BAJA SSV 2021 :  UNE PREMIÈRE, SILENCE, ON ROULE !

 

 

Une épreuve sur le devant de la scène, dans la pure tradition

 

Ce n’est pas la suite de ‘’Lawrence d’Arabie’’, mais une toute nouvelle épreuve automobile, organisée sur les terres Marocaines. Une première, silence, on roule !

Les derniers mois de la saison 2021 sont évidemment sous haute surveillance, puisque la plupart des épreuves internationales vont devoir se dérouler sur quatre mois. Dans ces conditions, ce n’est pas facile de respecter un calendrier normalement étalé sur 12 mois, en si peu de temps, mais la bonne intelligence de plusieurs organisateurs fait que pratiquement tout le monde a réussi à se glisser dans ce temps court et imparti, avant 2022.

Si aujourd’hui, les épreuves internationales reprennent leur rythme de croisière au Maroc, c’est en partie grâce à la maîtrise des pouvoirs publics face au virus, et à l’autorisation de sa Majesté, le Roi Mohammed VI.

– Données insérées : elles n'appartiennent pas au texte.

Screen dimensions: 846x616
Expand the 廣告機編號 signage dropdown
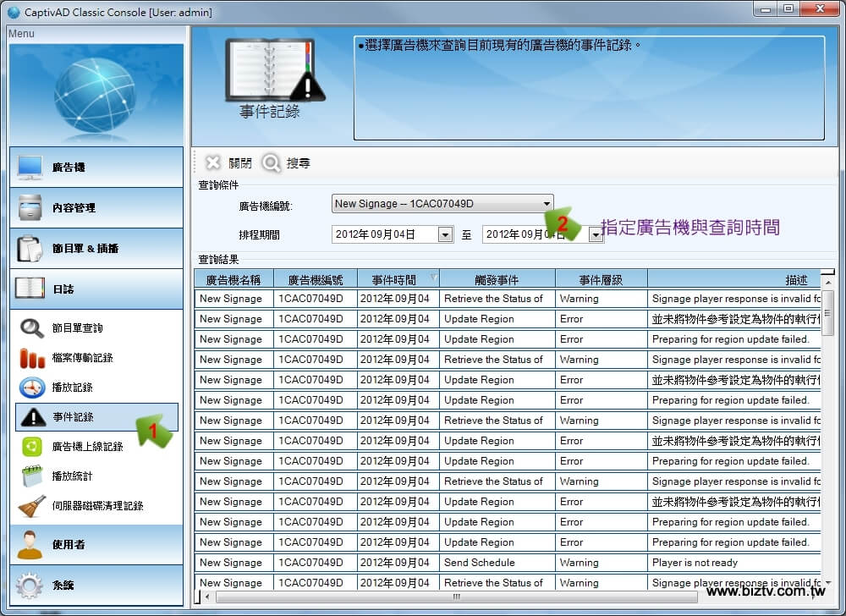pyautogui.click(x=547, y=204)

Bientôt, ce sont 23 millions sur 36 millions d’habitants que compte la population Marocaine qui seront prochainement vaccinés, soit 80% de ses habitants à la fin de l’automne. Malgré tout, chacun doit rester vigilent pour que toutes les compétitions se déroulent normalement.

Quelle volupté de retrouver ces terres Marocaines après 18 mois d’abstinences ! La première BAJA SSV s’est donnée rendez-vous à Ouled Driss, commune située à quelques encablures de la frontière Algérienne.

 

 

C’est donc un plateau renforcé de qualité que Chris Armelin a su attirer, malgré les contraintes sanitaires qui ne sont toujours pas terminées. Pour cette première édition, la Baja SSV accueil un ancien multiple vainqueur du Paris-Dakar, en la présence remarquée du pilote Cyril Neveu, quintuple vainqueur moto du Paris-Alger-Dakar et ancien organisateur du Rallye de Tunisie NPO (Neveu Pelletier Organisation).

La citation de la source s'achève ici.